В сгущавшихся сумерках они увидели, что все пожитки викария уже убраны. Осталась софа, оттоманка и два кресла возле кофейного столика. У противоположной стены высилась до потолка книжная полка, пустая. Возле нее на полу что-то поблескивало, и Линли решил посмотреть. Сент-Джеймс подошел к окну и отодвинул шторы.
— Ничего особенного тут нет. Кусты неухоженные. На заднем крыльце стоят цветы, — бормотал он себе под нос.
Линли подобрал с ковра маленький серебряный шар. Вокруг валялись высохшие кусочки фруктов. Он подобрал один. Запаха никакого. Текстура походит на сушеную губку. Шар соединен с такой же серебряной цепочкой. Замок на цепочке сломан.
— Это мой. — Полли Яркин вернулась, держа в руке лампочку. — А я удивлялась, куда, думаю, он подевался.
— Что это?
— Амулет. Для здоровья. Мама любит, когда я его ношу. Глупо. Как чеснок. Но маму не переубедишь. Она верит в такие вещи.
Линли отдал ей шар. Она вернула ему удостоверение. Ее пальцы казались лихорадочно горячими. Она подошла к торшеру, сменила лампочку, включила и отступила к одному из кресел. Тихонько встала за ним, спрятав за спиной руки.

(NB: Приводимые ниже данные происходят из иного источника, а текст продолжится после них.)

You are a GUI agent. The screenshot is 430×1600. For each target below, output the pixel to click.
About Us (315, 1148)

Линли прошел к софе, Сент-Джеймс за ним. Она кивнула им, приглашая сесть, хотя сама садиться не собиралась. Линли жестом показал ей на кресло, сказав, что много времени беседа не займет, и стал ждать, когда она сядет.
Она неохотно села, держась за спинку кресла. Теперь она оказалась на свету, а ей, видимо, очень этого не хотелось.
Только теперь он заметил, что брюки на ней мужские. Слишком длинные. Она подвернула штанины
— Это штаны, — объяснила она. — Полагаю, вы не возражаете? Я только что упала. Разорвала юбку. Неуклюжая старая корова.
Он перевел взгляд на ее лицо. Из-под волос виден был жуткий красный рубец, тянувшийся до самого рта.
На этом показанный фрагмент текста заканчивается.